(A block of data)

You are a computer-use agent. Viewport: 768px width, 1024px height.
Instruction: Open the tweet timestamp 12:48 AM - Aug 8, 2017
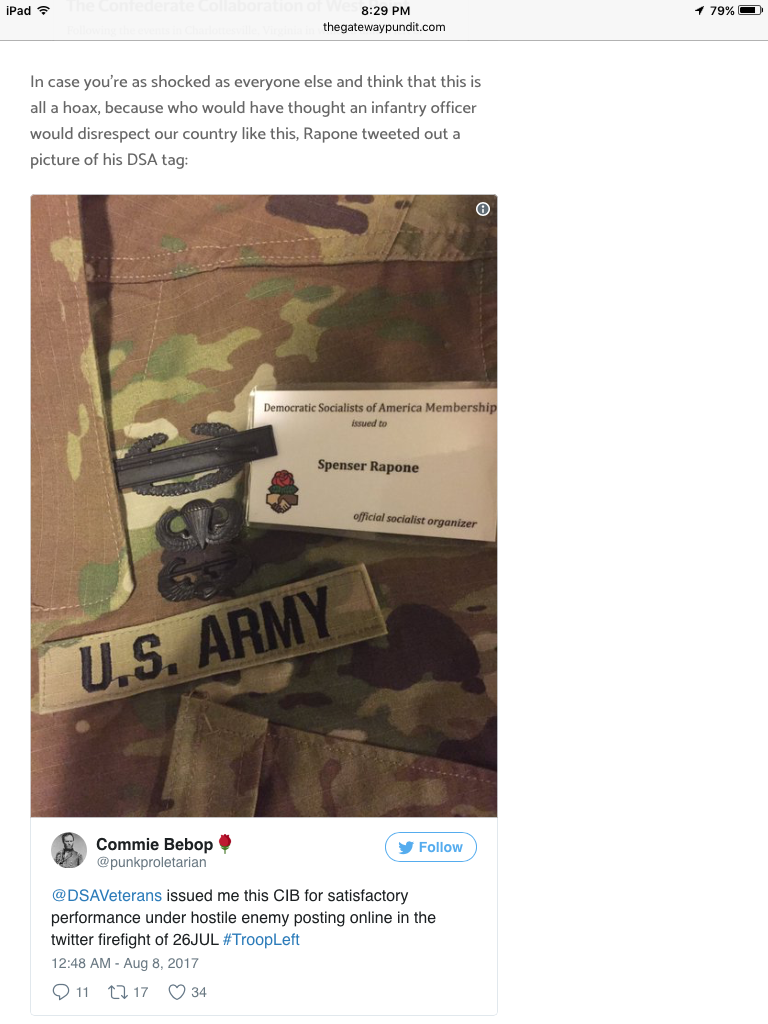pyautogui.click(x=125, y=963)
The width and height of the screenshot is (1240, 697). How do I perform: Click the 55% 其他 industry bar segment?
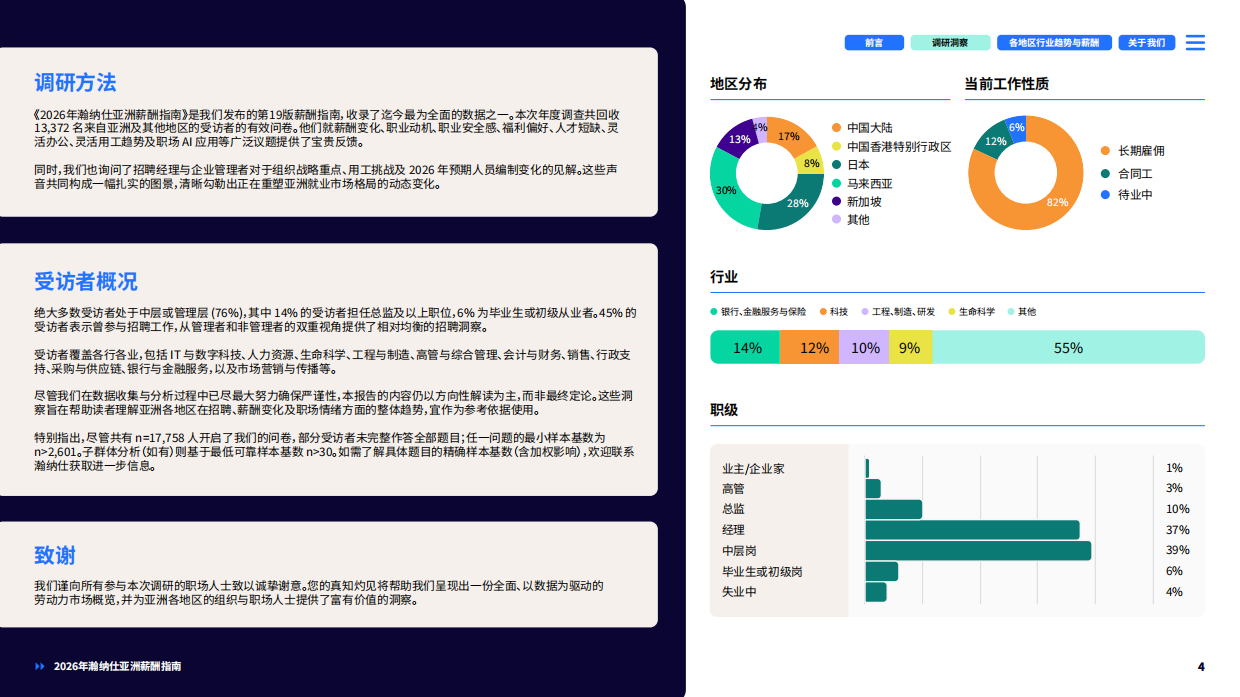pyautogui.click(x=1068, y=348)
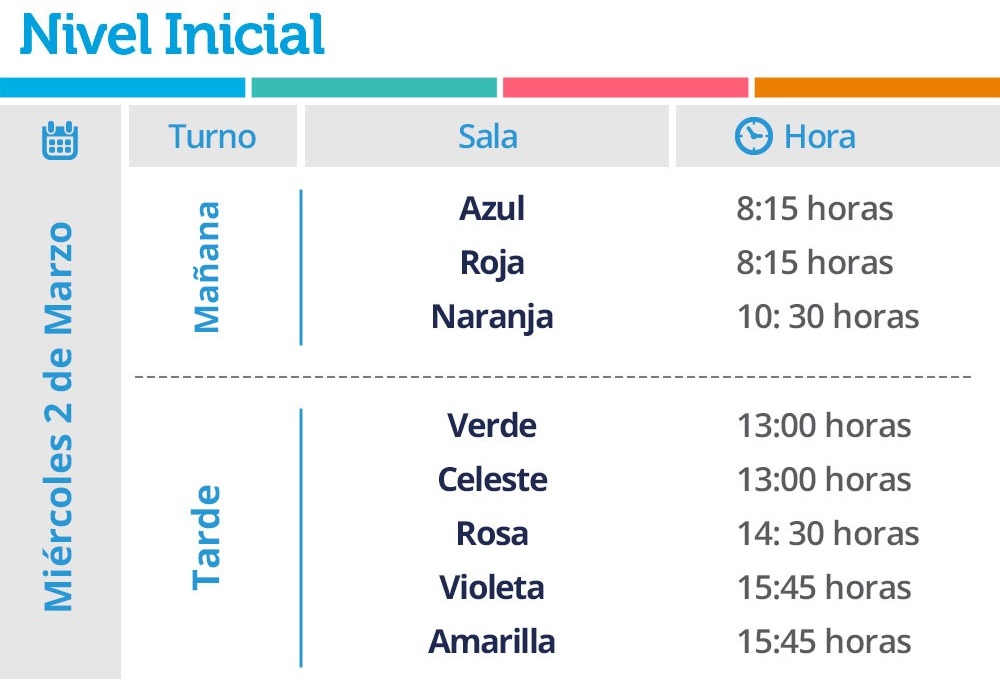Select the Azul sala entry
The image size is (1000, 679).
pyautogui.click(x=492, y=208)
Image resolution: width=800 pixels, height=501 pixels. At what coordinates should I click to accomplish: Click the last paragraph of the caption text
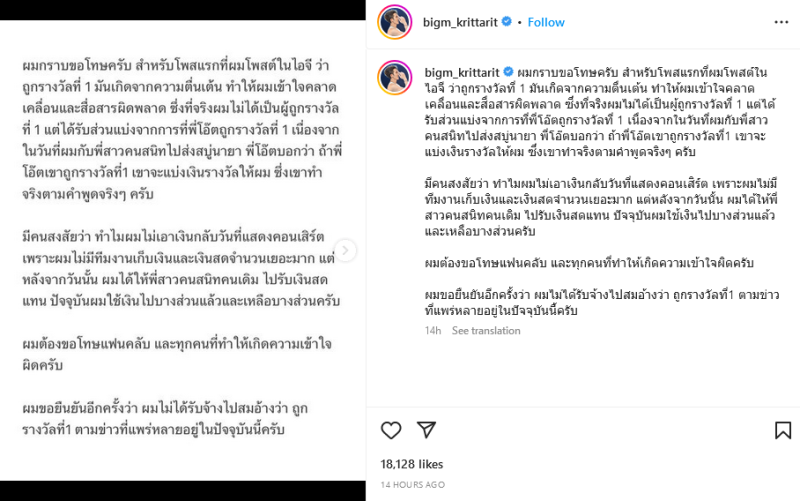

▶ What the exercise asks
Put every line of the entries above into a Markdown table with the columns Row and Entry line, numbering the rows and skipping blank lines. Leave the pictures out of the table.

▶ Written answer
| Row | Entry line |
|---|---|
| 1 | You are a computer-use agent. Viewport: 768px width, 1024px height. |
| 2 | Instruction: Open the tweet timestamp 12:48 AM - Aug 8, 2017 |
| 3 | pyautogui.click(x=125, y=963) |
| 4 | The width and height of the screenshot is (1240, 697). How do I perform: Click the 55% 其他 industry bar segment? |
| 5 | pyautogui.click(x=1068, y=348) |
| 6 | Select the Azul sala entry |
| 7 | The image size is (1000, 679). |
| 8 | pyautogui.click(x=492, y=208) |
| 9 | Image resolution: width=800 pixels, height=501 pixels. At what coordinates should I click to accomplish: Click the last paragraph of the caption text |